#### GOAL 1:
Which two course competences does the curriculum page list?

#### ARTICLE:
^^^^

Curricula

Objectives

Objectives (goals):
The main objective is to have a deeper understanding of the structure and functionality of a game. The student who completes the course has skills to implement complex games from a technical perspective, taking advantage of a game engine. The student should also have understanding and skills to use advanced programming concepts (software design principles) like SOLID principles, game programming patterns and practices. Basically, to understand how to efficiently use the programming language and clean code in unison with a game engine to create extendable (maintainable) games and game structures.

The student will learn how to use the concepts and principle on selected programming language and the game engine to create complex and well structured game projects.

Learning outcomes:
After completing this course, you should be capable of making complex games with the programming language and selected game engine. You should also have more in-depth programming language expertise, extending from basic language usage to advanced programming concepts (software design principles) such as SOLID principles, generics and game design / programming patterns and practices. All of which will give you better tooling for game development.

Course competences:
Game production competence
Software engineering competence

Content

Done enough basic scripting and would like to dive deeper in the code?

The clean and well organised structure is one of the most important things in game development projects. When projects get bigger, the programming is not only about trying to find quick hack to the things but more of making things in a sustainable, extendable and performant way.

^^^^

#### SUPPLIED MATERIAL:

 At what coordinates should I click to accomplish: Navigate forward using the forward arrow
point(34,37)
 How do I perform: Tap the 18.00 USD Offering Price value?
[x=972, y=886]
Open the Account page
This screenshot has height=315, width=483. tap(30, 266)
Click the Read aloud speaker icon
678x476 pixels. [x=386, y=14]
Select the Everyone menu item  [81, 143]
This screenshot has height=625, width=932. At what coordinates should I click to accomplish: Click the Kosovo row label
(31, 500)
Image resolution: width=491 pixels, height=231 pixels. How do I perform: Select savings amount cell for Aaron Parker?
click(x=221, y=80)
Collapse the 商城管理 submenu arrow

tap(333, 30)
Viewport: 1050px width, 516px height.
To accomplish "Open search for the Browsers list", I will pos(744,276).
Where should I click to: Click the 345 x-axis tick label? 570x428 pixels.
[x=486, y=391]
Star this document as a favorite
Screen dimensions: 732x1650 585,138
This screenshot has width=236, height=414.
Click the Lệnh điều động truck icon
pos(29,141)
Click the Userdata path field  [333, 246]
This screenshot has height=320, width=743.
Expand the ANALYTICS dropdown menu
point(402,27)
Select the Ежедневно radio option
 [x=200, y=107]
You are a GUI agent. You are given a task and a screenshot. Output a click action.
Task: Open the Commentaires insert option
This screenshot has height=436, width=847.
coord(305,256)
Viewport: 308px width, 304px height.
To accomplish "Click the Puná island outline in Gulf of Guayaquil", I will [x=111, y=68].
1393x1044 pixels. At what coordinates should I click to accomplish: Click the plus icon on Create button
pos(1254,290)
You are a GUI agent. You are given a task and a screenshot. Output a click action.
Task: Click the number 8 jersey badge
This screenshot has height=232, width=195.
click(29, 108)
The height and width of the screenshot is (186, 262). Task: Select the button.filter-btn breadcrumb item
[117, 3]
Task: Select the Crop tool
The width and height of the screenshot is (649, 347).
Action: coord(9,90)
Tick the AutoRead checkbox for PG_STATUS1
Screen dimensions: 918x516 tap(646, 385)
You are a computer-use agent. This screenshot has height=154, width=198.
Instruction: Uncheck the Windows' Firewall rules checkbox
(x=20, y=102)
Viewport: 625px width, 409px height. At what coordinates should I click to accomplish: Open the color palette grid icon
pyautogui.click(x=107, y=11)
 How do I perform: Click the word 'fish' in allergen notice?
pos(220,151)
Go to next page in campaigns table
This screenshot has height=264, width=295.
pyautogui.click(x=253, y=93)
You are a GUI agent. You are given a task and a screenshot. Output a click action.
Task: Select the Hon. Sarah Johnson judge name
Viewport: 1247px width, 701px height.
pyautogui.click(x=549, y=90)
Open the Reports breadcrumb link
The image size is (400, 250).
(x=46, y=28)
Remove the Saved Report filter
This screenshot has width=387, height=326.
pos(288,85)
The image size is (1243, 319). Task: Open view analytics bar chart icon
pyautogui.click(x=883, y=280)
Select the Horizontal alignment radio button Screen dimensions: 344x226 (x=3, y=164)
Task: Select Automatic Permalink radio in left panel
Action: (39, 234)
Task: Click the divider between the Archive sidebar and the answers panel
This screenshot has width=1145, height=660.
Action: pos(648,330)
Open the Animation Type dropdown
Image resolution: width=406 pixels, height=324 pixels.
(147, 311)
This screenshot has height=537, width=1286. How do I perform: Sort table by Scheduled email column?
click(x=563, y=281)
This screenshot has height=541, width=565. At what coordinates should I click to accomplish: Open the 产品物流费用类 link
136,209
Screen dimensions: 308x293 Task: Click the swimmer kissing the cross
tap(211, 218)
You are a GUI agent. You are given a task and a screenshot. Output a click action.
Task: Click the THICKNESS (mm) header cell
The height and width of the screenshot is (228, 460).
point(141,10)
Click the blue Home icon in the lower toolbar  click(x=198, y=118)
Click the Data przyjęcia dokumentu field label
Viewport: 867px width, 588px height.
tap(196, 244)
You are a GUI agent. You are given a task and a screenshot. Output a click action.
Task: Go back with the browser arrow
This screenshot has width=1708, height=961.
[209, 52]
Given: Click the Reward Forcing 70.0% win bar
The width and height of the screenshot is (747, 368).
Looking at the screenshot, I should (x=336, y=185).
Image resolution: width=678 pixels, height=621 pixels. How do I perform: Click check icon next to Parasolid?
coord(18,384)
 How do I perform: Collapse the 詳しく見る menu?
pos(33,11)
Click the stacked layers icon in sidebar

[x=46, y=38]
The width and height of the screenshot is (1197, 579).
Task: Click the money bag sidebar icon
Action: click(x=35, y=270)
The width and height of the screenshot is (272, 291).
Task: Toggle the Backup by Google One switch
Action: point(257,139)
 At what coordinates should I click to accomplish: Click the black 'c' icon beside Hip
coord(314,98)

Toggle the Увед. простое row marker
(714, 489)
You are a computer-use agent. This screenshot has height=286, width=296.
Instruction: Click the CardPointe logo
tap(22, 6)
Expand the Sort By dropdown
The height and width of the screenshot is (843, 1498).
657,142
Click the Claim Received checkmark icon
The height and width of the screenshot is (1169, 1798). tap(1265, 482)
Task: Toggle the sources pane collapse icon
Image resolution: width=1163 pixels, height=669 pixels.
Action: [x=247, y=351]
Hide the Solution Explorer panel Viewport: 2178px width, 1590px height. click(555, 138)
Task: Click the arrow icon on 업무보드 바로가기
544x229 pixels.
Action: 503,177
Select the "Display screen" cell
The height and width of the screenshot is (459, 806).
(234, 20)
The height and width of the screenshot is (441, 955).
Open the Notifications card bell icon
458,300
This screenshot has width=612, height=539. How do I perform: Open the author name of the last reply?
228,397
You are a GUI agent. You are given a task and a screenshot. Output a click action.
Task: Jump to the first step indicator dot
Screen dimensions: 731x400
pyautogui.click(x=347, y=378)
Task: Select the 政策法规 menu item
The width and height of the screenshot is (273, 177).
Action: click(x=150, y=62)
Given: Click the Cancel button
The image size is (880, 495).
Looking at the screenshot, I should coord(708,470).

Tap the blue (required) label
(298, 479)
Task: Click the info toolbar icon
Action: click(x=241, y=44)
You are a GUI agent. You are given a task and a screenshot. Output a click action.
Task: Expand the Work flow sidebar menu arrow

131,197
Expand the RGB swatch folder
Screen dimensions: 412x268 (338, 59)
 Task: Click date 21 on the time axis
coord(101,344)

^^^^

#### GOAL 2:
Transcribe the stretch of entries from the first one through the line containing "Screen dimensions: 918x516 tap(646, 385)", both included, reproducing every line verbatim.

#### CORRECT RESULT 1:
Game production competence and software engineering competence.

#### CORRECT RESULT 2:
 At what coordinates should I click to accomplish: Navigate forward using the forward arrow
point(34,37)
 How do I perform: Tap the 18.00 USD Offering Price value?
[x=972, y=886]
Open the Account page
This screenshot has height=315, width=483. tap(30, 266)
Click the Read aloud speaker icon
678x476 pixels. [x=386, y=14]
Select the Everyone menu item  [81, 143]
This screenshot has height=625, width=932. At what coordinates should I click to accomplish: Click the Kosovo row label
(31, 500)
Image resolution: width=491 pixels, height=231 pixels. How do I perform: Select savings amount cell for Aaron Parker?
click(x=221, y=80)
Collapse the 商城管理 submenu arrow

tap(333, 30)
Viewport: 1050px width, 516px height.
To accomplish "Open search for the Browsers list", I will pos(744,276).
Where should I click to: Click the 345 x-axis tick label? 570x428 pixels.
[x=486, y=391]
Star this document as a favorite
Screen dimensions: 732x1650 585,138
This screenshot has width=236, height=414.
Click the Lệnh điều động truck icon
pos(29,141)
Click the Userdata path field  [333, 246]
This screenshot has height=320, width=743.
Expand the ANALYTICS dropdown menu
point(402,27)
Select the Ежедневно radio option
 [x=200, y=107]
You are a GUI agent. You are given a task and a screenshot. Output a click action.
Task: Open the Commentaires insert option
This screenshot has height=436, width=847.
coord(305,256)
Viewport: 308px width, 304px height.
To accomplish "Click the Puná island outline in Gulf of Guayaquil", I will [x=111, y=68].
1393x1044 pixels. At what coordinates should I click to accomplish: Click the plus icon on Create button
pos(1254,290)
You are a GUI agent. You are given a task and a screenshot. Output a click action.
Task: Click the number 8 jersey badge
This screenshot has height=232, width=195.
click(29, 108)
The height and width of the screenshot is (186, 262). Task: Select the button.filter-btn breadcrumb item
[117, 3]
Task: Select the Crop tool
The width and height of the screenshot is (649, 347).
Action: coord(9,90)
Tick the AutoRead checkbox for PG_STATUS1
Screen dimensions: 918x516 tap(646, 385)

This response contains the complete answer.